A first plane carrying west African migrants expelled from the United States under President Donald Trump’s immigration crackdown arrived in Sierra Leone on Wednesday, an AFP journalist saw.
The impoverished west African country is the latest African nation to accept expelled migrants from the United States in recent months, under a Trump administration drive fiercely criticised by rights groups.
Twenty-five migrants from west African countries were on board, according to Sierra Leone’s foreign minister.
Police, medics, government officials and members of the UN’s International Organization for Migration (IOM) were on hand to receive them at the international airport just outside Freetown.

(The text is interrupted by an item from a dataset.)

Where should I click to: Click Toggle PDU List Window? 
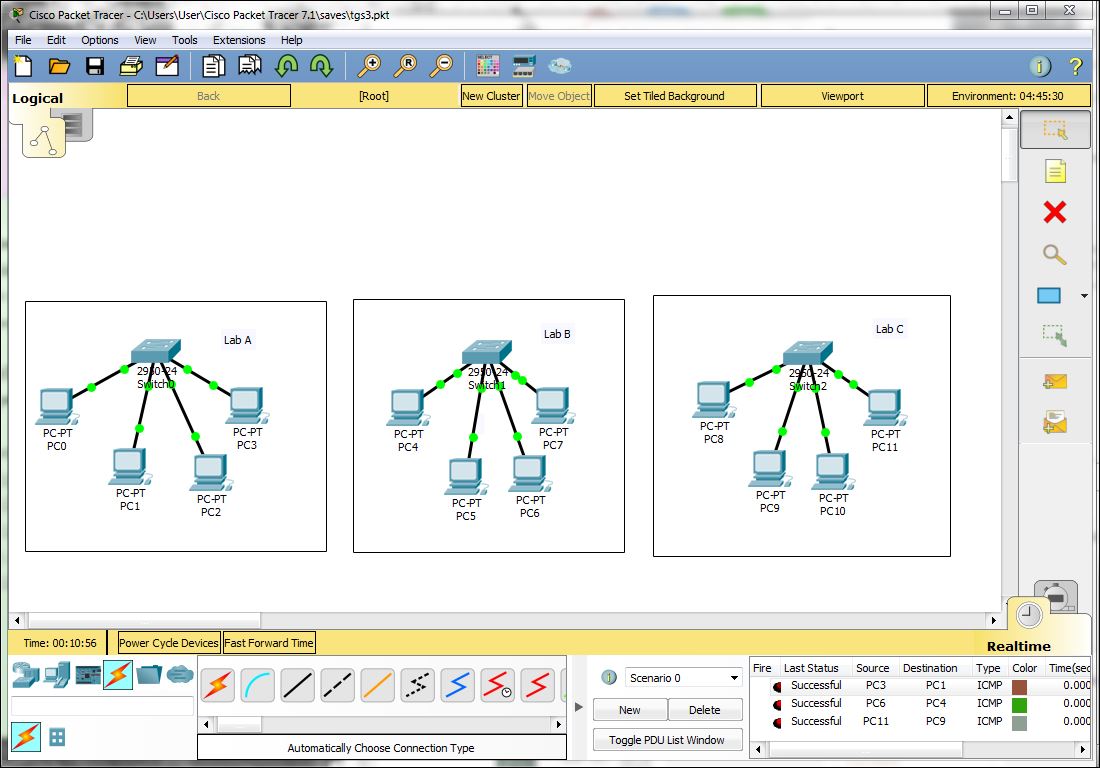pyautogui.click(x=667, y=739)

The authorities in Freetown have agreed to accept up to 300 people a year expelled by the United States — but only from the member states of the west African economic bloc ECOWAS.
“We are taking in these deported people because they are from west Africa, and some of them hold Sierra Leonean residence permits obtained many years ago,” Foreign Minister Timothy Musa Kabba told the media by telephone late Tuesday.
They “have the right to stay in the country for 90 days and can then return to their country of origin”, Kabba told the media.
The United States is providing $1.5 million to support the programme “to cover the humanitarian and operational costs linked to this agreement”, according to a foreign ministry document consulted by the media.
Sierra Leone is just the latest African country to have taken in people deported from the United States, following Cameroon, the Democratic Republic of Congo, Equatorial Guinea, Eswatini, Ghana, Rwanda and South Sudan.
In return, Washington provides financial and logistical support.
Some countries, such as the Democratic Republic of Congo, have taken in migrants from other continents, including Latin America.
Human Rights Watch, urging African nations to reject the arrangements, argued in September that the “opaque deals” were “part of a US policy approach that violated international human rights law”.